Everything was went over in risk-ratios-workbook.ipynb and the answers are in risk-ratios.ipynb which can be found in this repo: https://github.com/jstray/risk-ratios
I recommend going through this if you are interested but I will copy the most helpful pieces below.
A risk ratio, also called a relative risk, is the ratio of two probabilities. Each of these probabilities represents something happening to one of two groups.
Given two groups and two outcomes, we can place these four numbers in a table like this:
| Group | Positive | Negative |
|---|---|---|
| Treated | a | b |
| Untreated | c | d |
This is called a cross table or contingency table. The two outcomes are usually called positive and negative, even though the "positive" outcome might actually be bad, like a heart attack. The two groups are called various names, such as the untreated and treated for studies of drugs or other interventions, or sometimes unexposed and exposed when studying the effects of some risk factor.
Then the risk ratio is defined as (a/(a+b)) / (c/(c+d)). This is also called the relative risk.
The risk difference is (a/(a+b)) - (c/(c+d)).
There is another quantity called the odds ratio which is calculated as the ratio of odds instead of a ratio of probabilities, that is (a/b) / (c/d).
How should we write about this? Relative risk is often written as times as likely, so we could say "People who take this medicine are 0.5 times as likely to have a heart attack."
In this case, we could also go with a nice clean "half as likely," but times is the general wording. Consider this sentence reporting a risk ratio from a 2015 ProPublica story: "Young black males in recent years were at a far greater risk of being shot dead by police than their white counterparts – 21 times greater."
You could also report the absolute risk reduction by saying "Those who took the medication were 2.5% less likely to have a heart attack." This gives a different picture of what has happened to the risk. It has decreased by only a small amount, but then again it can't decrease by more than the baseline of 5%.

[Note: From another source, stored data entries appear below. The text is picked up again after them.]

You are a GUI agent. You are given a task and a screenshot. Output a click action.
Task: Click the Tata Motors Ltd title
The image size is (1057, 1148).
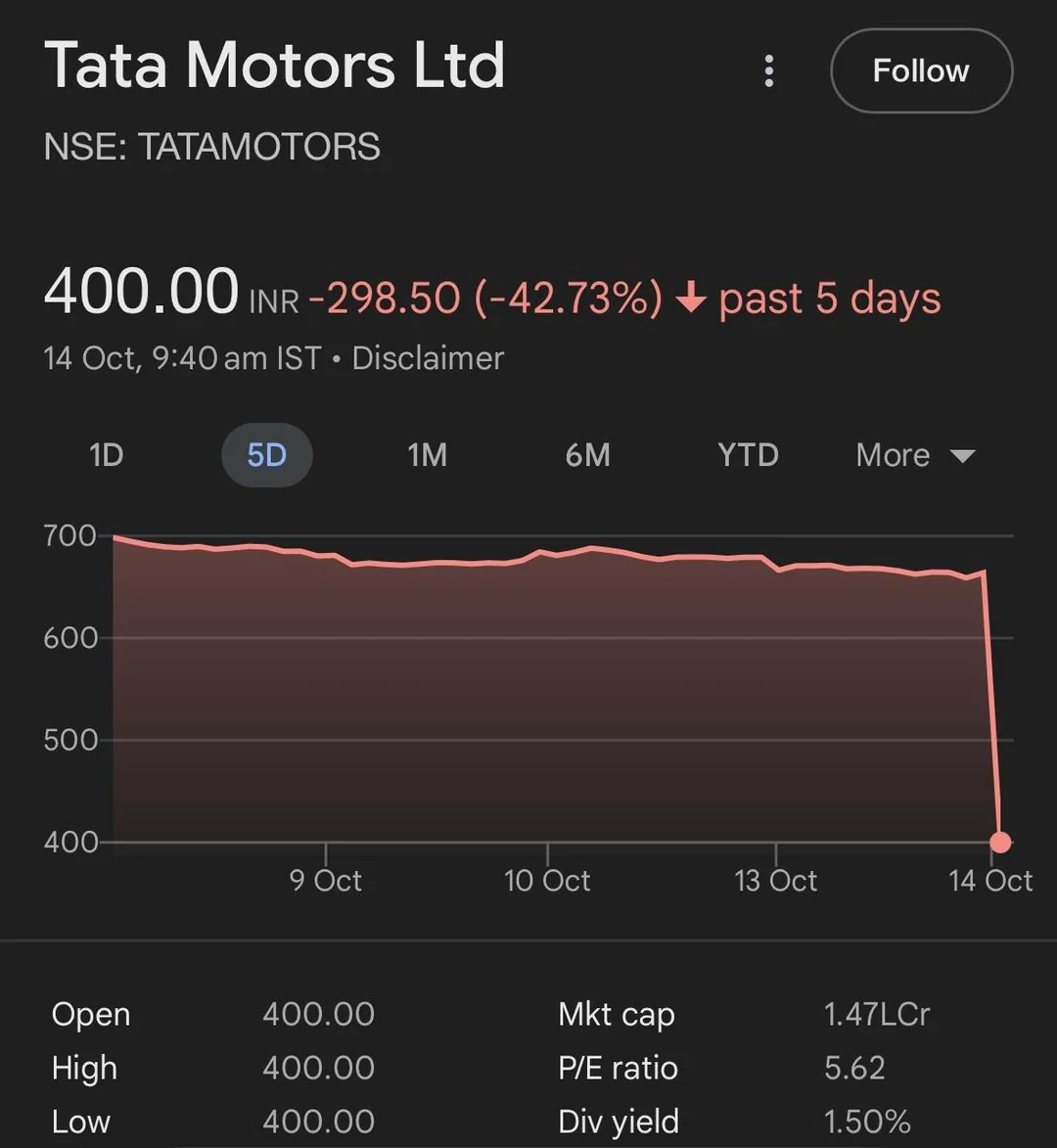coord(275,67)
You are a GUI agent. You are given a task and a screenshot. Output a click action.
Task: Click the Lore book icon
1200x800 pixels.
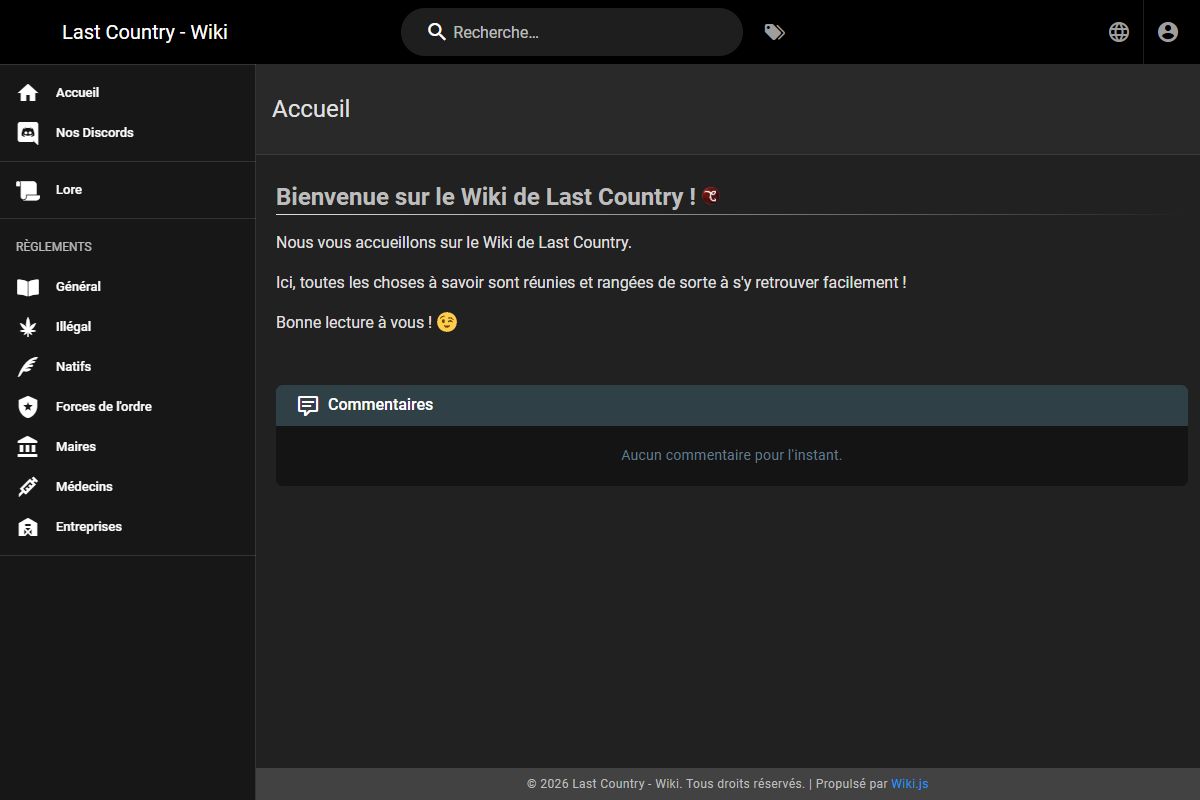(x=27, y=189)
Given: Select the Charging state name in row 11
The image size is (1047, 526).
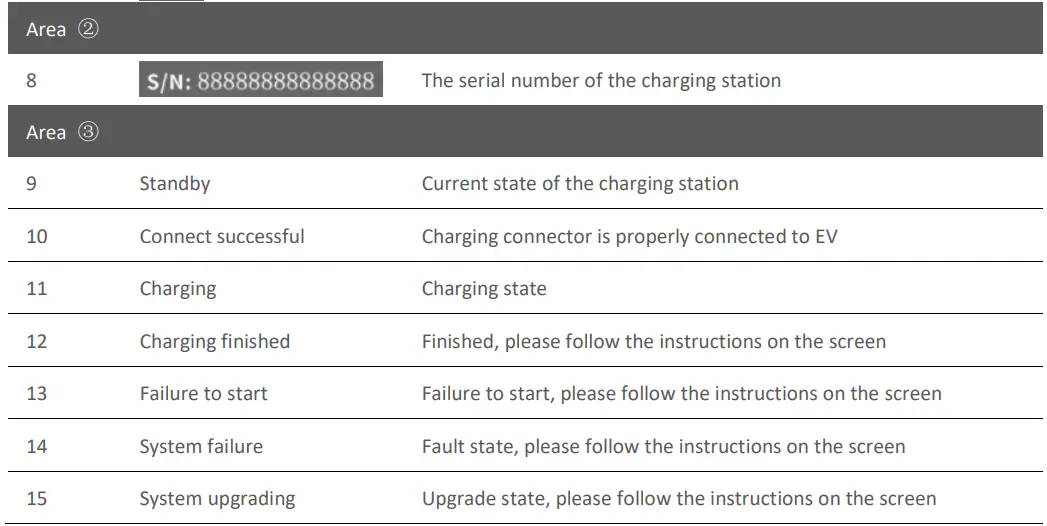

Typically, a risk ratio is reported as times as likely, which implies a multiplication -- we are multiplying the risk of the untreated group by the relative risk to find the risk of the treated group. Conversely, risk difference typically is reported as less likely or more likely than because it implies addition -- we add the risk difference to the untreated group to get the risk for the treated group.

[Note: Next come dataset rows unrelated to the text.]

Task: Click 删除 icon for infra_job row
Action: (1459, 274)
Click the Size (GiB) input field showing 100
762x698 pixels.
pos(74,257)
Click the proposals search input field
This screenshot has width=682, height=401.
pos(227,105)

You may be tempted to write "Those who took the medication were 50% less likely to have a heart attack." This has a nice ring to it, and technically that 50% is a number called the relative risk reduction which is just 1-risk ratio (if the risk ratio was 80% then the relative risk reduction would be 20%). However, this is confusing because "less likely" is usually used to report absolute risk reduction. Please don't do this.
Both risk ratios and risk differences are ways of summarizing a change in risk. They're very useful for comparing different interventions. However, neither of these numbers alone really tells the whole story.
Careful with causality! It is very tempting to write "Taking the medicine reduced the risk of heart attacks from 5% to 2.5%" which means that the drug caused the reduction. This might be true, if the risk ratio was computed as part of a carefully controlled experiment, as when reporting on a scientific study. But in general, risk ratios are statements of correlation, not causation.